Middle East Oil Disruption Cuts 7.5% Supply, Bonds Yield 4.29%, Stocks Slide
Escalating rhetoric from President Trump and Iran’s leadership has disrupted about 7.5% of global oil supply, prompting the IEA to release 400 million barrels from emergency reserves and bolstering crude risk premiums. Rising 10-year Treasury yields to 4.29% and stocks sliding to multi-month lows raise inflation expectations, potentially increasing Coeur Mining’s production costs.
1. Energy Supply Disruptions
Heightened tensions between the U.S. and Iran have led to mine-laying in the Strait of Hormuz, disrupting an estimated 7.5% of global oil flows and cutting up to 8 million barrels per day this month. In response, the IEA tapped 400 million barrels from strategic reserves to stabilize markets, while Goldman Sachs warns prices could exceed the 2008 record near $150 per barrel if disruptions persist.
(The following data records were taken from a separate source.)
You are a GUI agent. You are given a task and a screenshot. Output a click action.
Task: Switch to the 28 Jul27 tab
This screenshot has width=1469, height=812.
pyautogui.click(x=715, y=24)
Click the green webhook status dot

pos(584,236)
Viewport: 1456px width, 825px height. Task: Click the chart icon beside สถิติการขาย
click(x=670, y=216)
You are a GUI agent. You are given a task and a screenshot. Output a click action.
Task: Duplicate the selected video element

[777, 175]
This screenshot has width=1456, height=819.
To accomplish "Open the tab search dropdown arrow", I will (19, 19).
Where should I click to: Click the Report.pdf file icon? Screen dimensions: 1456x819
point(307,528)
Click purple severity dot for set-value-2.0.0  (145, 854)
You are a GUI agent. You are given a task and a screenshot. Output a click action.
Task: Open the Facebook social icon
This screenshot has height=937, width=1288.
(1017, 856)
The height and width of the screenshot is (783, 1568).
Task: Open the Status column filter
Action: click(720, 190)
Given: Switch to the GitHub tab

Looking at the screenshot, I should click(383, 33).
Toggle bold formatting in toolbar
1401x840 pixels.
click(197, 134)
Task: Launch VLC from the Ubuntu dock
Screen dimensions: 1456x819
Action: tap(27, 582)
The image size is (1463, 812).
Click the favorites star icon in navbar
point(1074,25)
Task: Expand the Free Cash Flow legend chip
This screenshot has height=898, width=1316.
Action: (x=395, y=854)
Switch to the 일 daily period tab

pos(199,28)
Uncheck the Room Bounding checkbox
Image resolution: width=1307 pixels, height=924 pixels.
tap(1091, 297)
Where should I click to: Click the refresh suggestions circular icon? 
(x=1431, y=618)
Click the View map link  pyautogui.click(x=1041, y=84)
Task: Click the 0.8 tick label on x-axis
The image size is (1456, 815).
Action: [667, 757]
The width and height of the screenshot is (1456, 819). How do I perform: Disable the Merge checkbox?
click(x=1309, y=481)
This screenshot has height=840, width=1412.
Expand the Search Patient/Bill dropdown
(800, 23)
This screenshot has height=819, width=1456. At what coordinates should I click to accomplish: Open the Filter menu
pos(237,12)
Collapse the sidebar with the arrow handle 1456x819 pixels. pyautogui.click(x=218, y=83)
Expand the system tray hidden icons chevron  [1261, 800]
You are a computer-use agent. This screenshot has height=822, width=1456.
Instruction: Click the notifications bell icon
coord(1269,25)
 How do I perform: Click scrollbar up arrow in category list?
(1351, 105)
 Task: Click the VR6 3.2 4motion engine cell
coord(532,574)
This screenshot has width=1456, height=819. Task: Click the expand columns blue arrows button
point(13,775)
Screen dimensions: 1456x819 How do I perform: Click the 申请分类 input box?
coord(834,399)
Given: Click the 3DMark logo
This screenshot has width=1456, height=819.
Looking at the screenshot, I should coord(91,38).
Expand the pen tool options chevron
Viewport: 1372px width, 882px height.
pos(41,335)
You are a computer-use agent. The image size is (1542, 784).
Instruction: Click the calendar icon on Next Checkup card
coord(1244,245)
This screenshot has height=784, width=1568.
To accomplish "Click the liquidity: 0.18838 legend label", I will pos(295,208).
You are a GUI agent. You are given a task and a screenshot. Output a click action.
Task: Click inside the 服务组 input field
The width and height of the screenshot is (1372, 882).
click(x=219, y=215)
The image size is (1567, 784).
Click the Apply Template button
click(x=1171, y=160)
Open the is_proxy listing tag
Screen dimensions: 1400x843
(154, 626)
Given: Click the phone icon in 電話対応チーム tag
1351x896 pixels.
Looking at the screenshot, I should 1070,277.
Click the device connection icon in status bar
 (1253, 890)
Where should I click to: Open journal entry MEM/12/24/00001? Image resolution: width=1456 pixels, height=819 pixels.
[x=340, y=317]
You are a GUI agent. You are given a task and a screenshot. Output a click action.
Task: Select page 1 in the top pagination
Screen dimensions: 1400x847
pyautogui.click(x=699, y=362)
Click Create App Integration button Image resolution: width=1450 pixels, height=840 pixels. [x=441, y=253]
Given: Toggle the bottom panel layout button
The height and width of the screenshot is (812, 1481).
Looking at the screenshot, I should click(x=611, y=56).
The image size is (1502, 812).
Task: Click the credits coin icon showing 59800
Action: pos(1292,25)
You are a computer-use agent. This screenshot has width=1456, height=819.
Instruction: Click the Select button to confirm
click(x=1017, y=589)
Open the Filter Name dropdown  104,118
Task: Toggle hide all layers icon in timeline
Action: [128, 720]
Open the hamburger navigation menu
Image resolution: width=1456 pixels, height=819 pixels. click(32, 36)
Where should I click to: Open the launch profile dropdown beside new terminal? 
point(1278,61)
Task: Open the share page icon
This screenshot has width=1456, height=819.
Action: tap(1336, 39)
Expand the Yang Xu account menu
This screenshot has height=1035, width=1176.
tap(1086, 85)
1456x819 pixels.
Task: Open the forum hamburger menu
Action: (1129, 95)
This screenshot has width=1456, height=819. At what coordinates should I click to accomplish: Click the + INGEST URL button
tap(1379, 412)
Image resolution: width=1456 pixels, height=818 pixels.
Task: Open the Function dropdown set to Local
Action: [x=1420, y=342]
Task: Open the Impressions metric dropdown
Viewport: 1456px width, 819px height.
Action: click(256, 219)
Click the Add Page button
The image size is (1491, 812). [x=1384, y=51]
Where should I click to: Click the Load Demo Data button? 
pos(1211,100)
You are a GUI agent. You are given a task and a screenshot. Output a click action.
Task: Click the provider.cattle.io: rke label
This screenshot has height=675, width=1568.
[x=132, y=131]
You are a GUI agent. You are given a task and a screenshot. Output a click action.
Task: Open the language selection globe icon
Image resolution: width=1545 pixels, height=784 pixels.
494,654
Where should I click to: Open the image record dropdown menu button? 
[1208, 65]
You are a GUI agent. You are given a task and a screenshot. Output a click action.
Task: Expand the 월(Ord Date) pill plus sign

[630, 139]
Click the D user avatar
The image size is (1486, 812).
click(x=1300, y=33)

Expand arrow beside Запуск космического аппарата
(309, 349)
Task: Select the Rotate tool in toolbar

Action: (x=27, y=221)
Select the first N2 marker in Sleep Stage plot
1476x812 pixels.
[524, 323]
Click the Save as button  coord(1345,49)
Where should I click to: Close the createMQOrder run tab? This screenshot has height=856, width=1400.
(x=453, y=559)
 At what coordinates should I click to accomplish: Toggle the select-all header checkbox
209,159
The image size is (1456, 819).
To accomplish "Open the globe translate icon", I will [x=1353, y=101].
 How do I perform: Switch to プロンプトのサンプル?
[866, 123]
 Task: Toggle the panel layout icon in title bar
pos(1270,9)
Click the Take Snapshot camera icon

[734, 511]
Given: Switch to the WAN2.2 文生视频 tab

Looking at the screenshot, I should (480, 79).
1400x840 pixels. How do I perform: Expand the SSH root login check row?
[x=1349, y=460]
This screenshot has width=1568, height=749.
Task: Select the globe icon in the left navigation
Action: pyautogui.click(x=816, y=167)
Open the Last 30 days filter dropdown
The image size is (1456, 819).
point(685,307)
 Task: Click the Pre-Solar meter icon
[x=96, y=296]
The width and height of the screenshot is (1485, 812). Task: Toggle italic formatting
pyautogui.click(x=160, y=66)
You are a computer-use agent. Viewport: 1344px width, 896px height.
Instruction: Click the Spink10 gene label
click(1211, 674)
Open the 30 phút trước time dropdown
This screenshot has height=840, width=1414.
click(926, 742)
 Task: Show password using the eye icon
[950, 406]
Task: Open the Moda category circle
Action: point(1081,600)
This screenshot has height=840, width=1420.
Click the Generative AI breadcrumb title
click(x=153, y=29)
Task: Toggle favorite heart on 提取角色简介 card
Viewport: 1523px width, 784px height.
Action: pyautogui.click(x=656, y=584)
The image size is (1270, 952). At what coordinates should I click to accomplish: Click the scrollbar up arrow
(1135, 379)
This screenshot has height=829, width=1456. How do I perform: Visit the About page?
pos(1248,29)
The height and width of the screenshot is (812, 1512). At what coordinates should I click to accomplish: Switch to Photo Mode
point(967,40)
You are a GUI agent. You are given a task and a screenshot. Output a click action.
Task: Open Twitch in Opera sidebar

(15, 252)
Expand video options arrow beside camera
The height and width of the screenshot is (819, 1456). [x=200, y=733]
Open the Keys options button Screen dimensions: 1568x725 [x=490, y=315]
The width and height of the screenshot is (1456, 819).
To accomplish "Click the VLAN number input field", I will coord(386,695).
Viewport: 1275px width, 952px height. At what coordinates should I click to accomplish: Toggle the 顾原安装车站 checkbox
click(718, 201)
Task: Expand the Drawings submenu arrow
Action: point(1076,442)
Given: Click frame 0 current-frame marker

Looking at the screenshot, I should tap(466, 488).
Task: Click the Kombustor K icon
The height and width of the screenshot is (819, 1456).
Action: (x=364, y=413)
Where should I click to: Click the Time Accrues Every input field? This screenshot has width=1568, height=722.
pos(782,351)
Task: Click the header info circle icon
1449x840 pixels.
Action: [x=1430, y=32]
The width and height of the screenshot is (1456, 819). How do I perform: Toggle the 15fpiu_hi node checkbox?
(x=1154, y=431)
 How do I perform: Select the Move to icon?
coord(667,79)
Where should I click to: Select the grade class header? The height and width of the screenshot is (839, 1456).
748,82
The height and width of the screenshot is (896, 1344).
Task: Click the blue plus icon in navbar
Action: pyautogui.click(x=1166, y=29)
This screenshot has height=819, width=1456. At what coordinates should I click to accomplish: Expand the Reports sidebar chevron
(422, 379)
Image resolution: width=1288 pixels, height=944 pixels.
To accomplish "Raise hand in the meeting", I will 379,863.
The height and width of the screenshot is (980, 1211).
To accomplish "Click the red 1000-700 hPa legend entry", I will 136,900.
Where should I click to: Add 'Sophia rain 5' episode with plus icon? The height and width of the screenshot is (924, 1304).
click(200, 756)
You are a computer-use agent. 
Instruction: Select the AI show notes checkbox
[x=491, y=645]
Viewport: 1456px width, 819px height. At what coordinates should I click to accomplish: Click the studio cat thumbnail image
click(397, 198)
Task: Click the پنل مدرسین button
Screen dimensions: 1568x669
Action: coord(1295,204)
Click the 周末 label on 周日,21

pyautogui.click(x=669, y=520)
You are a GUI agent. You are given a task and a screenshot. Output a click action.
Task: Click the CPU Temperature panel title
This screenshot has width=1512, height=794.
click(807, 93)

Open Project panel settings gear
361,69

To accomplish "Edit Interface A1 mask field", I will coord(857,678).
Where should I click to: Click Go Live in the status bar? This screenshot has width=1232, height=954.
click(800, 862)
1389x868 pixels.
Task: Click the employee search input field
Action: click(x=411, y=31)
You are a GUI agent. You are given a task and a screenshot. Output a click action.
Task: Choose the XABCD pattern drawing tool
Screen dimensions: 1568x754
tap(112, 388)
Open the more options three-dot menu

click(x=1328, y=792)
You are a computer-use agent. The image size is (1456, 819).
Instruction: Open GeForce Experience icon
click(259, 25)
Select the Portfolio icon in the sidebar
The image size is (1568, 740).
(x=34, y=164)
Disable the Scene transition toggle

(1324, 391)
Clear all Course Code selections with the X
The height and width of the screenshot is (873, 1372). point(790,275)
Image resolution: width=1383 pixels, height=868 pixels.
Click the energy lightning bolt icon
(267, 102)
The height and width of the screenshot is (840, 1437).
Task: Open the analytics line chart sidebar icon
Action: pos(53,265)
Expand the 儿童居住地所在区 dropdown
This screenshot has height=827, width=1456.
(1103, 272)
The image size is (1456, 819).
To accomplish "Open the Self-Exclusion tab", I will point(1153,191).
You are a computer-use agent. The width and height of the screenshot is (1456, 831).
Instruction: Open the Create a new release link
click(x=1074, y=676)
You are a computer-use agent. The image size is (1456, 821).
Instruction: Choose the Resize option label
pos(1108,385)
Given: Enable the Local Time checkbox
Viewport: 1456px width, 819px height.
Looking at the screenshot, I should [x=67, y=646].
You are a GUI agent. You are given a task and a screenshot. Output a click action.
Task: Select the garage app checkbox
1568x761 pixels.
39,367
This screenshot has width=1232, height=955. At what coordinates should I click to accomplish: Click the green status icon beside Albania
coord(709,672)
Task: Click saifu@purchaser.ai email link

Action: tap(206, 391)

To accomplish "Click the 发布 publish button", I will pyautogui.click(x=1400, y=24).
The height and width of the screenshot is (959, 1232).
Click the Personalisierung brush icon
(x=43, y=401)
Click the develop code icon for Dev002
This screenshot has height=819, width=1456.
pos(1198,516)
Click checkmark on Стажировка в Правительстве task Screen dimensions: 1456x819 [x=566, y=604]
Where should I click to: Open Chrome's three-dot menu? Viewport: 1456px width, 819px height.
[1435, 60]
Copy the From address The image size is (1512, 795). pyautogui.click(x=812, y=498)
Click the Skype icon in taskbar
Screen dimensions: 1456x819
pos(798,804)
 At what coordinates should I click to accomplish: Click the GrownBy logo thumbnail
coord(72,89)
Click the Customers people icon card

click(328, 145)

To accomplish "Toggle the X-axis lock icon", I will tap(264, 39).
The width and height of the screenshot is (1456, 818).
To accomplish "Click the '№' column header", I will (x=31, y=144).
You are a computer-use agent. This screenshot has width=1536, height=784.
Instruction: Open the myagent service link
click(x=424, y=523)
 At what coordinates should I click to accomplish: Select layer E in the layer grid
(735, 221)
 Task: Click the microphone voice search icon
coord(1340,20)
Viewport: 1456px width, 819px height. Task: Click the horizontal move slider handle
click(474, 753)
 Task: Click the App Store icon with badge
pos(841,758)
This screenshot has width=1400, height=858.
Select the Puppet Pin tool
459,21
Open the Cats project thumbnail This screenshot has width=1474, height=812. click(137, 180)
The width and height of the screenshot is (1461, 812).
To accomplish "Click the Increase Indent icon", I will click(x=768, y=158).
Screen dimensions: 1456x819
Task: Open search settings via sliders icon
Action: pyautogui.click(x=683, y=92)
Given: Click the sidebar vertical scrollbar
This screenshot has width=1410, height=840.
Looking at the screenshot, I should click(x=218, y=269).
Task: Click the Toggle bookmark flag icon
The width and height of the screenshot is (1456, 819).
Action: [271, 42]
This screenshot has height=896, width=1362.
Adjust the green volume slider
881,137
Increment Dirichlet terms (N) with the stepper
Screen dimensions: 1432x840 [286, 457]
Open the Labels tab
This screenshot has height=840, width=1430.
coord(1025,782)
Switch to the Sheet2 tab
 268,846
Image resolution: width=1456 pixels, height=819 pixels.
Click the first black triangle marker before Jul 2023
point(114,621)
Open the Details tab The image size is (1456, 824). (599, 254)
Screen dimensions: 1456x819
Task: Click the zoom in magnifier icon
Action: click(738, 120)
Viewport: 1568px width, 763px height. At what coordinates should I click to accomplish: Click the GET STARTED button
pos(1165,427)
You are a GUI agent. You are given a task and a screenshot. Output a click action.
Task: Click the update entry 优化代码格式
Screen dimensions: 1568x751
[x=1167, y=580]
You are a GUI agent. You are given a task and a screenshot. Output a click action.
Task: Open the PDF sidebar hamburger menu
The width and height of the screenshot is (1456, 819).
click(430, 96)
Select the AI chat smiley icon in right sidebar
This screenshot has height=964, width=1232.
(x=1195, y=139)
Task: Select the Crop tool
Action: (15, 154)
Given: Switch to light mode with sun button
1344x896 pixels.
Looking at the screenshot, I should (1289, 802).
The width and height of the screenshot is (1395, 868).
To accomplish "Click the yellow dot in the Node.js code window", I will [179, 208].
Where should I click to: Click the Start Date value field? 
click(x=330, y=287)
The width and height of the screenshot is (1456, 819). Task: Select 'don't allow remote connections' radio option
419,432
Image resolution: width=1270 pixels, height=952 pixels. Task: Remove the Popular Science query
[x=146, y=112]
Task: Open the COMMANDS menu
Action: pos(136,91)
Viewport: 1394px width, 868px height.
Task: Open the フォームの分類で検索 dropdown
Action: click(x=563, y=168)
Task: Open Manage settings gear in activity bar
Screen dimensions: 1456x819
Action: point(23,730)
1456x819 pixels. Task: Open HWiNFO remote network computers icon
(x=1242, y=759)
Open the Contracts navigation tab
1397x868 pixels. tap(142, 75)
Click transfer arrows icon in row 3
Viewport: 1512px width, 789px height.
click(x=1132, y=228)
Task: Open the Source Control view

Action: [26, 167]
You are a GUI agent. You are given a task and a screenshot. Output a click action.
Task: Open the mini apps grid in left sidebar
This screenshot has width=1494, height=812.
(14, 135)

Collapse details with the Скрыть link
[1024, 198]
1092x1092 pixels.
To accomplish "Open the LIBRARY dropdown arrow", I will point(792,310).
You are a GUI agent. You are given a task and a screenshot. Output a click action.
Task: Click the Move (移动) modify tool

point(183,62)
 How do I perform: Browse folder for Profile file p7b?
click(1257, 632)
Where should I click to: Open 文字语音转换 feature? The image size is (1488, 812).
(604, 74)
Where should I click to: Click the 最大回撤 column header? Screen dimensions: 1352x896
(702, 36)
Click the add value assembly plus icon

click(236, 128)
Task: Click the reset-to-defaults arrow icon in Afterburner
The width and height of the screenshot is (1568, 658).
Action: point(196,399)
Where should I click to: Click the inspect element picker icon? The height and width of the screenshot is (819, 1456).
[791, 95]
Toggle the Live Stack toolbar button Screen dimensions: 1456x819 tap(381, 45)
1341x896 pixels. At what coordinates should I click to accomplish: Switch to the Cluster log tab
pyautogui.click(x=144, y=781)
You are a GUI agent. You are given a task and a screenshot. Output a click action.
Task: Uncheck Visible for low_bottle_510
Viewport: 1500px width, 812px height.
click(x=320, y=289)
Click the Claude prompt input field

2. Market Reaction and Bond Moves
Crude prices rebounded over 3% after Iran’s attacks, pushing the 10-year Treasury yield up to 4.29%, a 1.25-month high, as investors brace for higher inflation. Major U.S. indices slid to multi-month lows with the S&P 500 down 0.61%, the Dow off 0.26%, and the Nasdaq 100 dropping 0.62%, reflecting risk-off sentiment.
3. Implications for Coeur Mining
Higher energy costs from sustained oil supply disruptions and elevated inflation expectations could raise Coeur Mining’s extraction and processing expenses. In a volatile market environment, increased borrowing costs from higher bond yields may also pressure capital expenditures and profit margins for the precious metals producer.